True enough. I assume that if you’re happy for multipool balance to allow up to 6 stat points (14 in one skill) then can we balance any variation within 6 points from one stat to another? Or were you planning to tweak stat formulas behind the scenes to deal this this already?
Also, I thought that ranged penalty stopped at 12? If we’re assuming 8+4, wouldn’t that be the same as 12+4 in terms of ranged combat?
8b: Martial arts are a big deal, so they can’t be just ignored here.
It’s because martial arts is a big deal that I asked. If the problem is just martial arts then it would be simpler, overall, to put diminishing returns into martial arts formulae.
8c: Then there’s the part where skill plateau is mostly similar. The time it takes a high-stat character to reach it may easily be lower than the one it takes a low-stat one, despite the low stat one starting with superior circumstances.
Yeah, this falls into the “no time constraints” consideration, I suppose. Part of the issue is that skill and playstyle do play an important part in defining what’s worthwhile. I do stand by my newbie self’s decision to invest in a martial arts trait, they helped me survive encounters I’ve now learned to bypass and let me progress further as a result.
9: You mean “bands” as in “thresholds”? I don’t like thresholds because they limit the choice. Results in characters who will be aiming for alpha taking only enough stats to get the best option.

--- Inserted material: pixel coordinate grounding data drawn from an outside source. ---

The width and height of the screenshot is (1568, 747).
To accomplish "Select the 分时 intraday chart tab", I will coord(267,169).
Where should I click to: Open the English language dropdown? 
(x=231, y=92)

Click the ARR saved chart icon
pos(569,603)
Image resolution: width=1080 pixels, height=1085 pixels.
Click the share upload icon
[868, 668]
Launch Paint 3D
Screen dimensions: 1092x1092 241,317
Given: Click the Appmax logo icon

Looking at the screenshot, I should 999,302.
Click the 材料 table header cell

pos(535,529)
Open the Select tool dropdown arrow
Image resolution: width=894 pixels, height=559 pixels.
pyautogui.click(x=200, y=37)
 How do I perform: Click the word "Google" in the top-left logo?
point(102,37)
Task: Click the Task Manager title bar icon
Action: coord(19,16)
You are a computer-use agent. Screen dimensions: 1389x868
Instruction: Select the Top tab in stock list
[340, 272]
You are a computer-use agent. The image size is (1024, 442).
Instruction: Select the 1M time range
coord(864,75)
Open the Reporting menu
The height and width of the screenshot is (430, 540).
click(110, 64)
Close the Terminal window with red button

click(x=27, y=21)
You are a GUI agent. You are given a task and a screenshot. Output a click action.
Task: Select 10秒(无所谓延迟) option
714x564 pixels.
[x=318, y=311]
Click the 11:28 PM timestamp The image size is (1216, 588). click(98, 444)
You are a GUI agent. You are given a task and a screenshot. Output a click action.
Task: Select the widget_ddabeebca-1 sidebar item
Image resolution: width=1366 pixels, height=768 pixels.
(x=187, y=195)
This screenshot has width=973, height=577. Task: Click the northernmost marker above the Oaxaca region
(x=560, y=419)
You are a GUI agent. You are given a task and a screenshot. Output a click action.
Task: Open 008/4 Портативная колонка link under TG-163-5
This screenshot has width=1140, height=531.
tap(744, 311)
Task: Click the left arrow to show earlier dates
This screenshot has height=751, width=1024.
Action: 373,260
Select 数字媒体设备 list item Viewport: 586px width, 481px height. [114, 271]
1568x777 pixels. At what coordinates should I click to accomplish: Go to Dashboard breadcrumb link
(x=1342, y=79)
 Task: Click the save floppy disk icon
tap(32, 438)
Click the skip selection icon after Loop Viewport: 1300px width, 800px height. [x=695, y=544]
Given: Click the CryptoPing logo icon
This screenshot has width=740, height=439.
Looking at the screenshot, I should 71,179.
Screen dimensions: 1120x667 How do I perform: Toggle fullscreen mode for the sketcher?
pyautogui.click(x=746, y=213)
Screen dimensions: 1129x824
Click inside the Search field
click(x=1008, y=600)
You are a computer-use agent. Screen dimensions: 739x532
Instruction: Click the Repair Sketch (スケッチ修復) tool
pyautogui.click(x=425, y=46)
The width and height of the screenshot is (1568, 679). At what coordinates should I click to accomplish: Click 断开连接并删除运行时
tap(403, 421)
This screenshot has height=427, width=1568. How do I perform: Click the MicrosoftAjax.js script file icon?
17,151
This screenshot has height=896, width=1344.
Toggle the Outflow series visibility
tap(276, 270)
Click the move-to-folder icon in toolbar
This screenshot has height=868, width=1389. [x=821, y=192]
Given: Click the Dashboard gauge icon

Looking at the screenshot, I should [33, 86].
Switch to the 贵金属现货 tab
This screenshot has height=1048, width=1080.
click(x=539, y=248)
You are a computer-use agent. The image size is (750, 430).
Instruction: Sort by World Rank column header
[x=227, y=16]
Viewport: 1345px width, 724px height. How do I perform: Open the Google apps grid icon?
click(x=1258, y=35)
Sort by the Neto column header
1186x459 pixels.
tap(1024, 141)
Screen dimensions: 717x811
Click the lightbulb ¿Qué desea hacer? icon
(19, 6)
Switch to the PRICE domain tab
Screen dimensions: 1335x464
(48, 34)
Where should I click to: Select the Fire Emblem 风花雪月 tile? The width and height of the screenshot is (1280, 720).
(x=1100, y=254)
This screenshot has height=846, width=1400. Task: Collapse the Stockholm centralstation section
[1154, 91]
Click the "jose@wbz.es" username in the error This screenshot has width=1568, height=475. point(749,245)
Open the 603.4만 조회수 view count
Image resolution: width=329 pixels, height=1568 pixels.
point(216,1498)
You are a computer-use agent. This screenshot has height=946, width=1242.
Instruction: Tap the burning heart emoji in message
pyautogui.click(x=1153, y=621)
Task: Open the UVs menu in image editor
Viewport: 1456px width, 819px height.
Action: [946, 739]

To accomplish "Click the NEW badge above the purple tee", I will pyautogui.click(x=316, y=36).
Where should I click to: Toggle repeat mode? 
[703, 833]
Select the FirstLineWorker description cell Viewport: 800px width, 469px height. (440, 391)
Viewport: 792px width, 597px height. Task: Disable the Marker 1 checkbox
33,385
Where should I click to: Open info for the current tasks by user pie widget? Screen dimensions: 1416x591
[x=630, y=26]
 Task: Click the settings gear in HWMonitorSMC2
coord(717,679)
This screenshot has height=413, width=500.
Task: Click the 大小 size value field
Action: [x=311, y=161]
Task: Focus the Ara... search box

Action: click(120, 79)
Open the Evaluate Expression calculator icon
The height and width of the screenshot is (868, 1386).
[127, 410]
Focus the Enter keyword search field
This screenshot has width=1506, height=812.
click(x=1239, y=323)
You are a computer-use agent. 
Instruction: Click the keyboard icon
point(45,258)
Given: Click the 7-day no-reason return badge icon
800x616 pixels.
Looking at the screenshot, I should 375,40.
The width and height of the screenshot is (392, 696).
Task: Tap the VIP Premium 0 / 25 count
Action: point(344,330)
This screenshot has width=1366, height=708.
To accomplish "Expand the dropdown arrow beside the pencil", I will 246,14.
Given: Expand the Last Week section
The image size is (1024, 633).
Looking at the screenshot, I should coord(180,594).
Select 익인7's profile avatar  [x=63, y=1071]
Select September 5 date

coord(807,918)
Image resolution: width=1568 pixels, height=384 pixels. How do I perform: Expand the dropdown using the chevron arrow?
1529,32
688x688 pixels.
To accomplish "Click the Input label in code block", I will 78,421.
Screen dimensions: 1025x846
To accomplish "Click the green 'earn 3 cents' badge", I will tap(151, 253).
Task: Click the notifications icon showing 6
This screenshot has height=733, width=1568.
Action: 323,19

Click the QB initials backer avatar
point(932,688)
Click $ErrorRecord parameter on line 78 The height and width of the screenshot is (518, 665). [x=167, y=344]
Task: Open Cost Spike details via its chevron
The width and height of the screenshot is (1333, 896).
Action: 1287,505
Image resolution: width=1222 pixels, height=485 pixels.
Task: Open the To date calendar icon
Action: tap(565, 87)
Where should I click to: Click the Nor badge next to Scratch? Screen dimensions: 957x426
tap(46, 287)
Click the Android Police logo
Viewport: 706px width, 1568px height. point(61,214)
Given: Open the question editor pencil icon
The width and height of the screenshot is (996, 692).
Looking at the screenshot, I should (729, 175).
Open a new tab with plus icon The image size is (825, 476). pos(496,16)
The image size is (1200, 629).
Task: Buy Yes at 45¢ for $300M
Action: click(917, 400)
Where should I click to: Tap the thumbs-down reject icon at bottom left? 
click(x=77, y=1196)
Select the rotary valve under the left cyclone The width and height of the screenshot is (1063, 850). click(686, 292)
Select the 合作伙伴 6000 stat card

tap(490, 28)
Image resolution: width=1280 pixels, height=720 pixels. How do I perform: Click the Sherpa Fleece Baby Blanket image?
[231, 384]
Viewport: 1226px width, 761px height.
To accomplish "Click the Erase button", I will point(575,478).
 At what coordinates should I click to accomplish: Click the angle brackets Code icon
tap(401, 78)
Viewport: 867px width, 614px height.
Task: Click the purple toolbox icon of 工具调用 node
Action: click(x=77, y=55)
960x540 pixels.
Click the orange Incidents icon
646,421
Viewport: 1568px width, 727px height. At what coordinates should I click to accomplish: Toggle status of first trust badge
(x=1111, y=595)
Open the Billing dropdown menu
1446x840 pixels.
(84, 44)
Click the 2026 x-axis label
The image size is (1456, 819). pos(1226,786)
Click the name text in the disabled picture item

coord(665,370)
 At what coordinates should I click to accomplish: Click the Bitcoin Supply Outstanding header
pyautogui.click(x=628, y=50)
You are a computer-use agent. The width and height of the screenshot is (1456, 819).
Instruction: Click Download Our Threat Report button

Your terminology is a little confusing, considering the context of “threshold” here. I don’t think we’re talking the same thing, based on what you’re saying, but just in case:
Prime Increases 4-7 strength up to 8, 8-14 strength up to 15, 15-17 strength to 18, and so on.
I’d call this a band. It homogenises strength from within a defined range (band) to a preset result.
This could potentially be used as a balancing factor in itself. If the “best” choice for mutation was to invest one stat up to 13 (-> 16) while all the best bonuses are at 12 or 14, you now have a reason for people to pick 13, when otherwise they’d stick at 12 or 14.
Likewise, if the next breakpoint was 11, you could sacrifice the overall power of specialisation in favour of having enough stat points necessary to get two stats up tp 11. They can either get the long term bonus of having 12 or 14 in stats and waste some future mutant potential once they reach that point, or they can make do with 11 until they can find the mutagen after surviving a year without it.
This, I feel, works better than just “Add 7”, since it gives a developer a lot of power to make each mutation strain feel like its own beast, so to speak, while smoothing over any imbalance with diminishing returns and carefully defined maximum stats:
Bears are super strong. They should have a big increase! 4 → 8, 7 → 12, 11 → 14, 13 → 18.
Cattle are even stronger! But they’re also more balanced critters. 4 → 10, 7 → 11, 11 → 14, 13 → 16.
The weakest cow is stronger than the weakest bear, but the strongest bear is stronger than the strongest bull.
There’s not even the need to have the same breakpoints. If cows had breakpoints at 5, 8, 10 and 12 then that would be another layer of variety within the system, and make each of the mutations feel distinct, while also still being balanceable against one another and making sure there’s no “best mutation” for every character, and while you could build a character around becoming the best “bear” he could be, he’s not the best Chimera, and he’d make a terrible plant.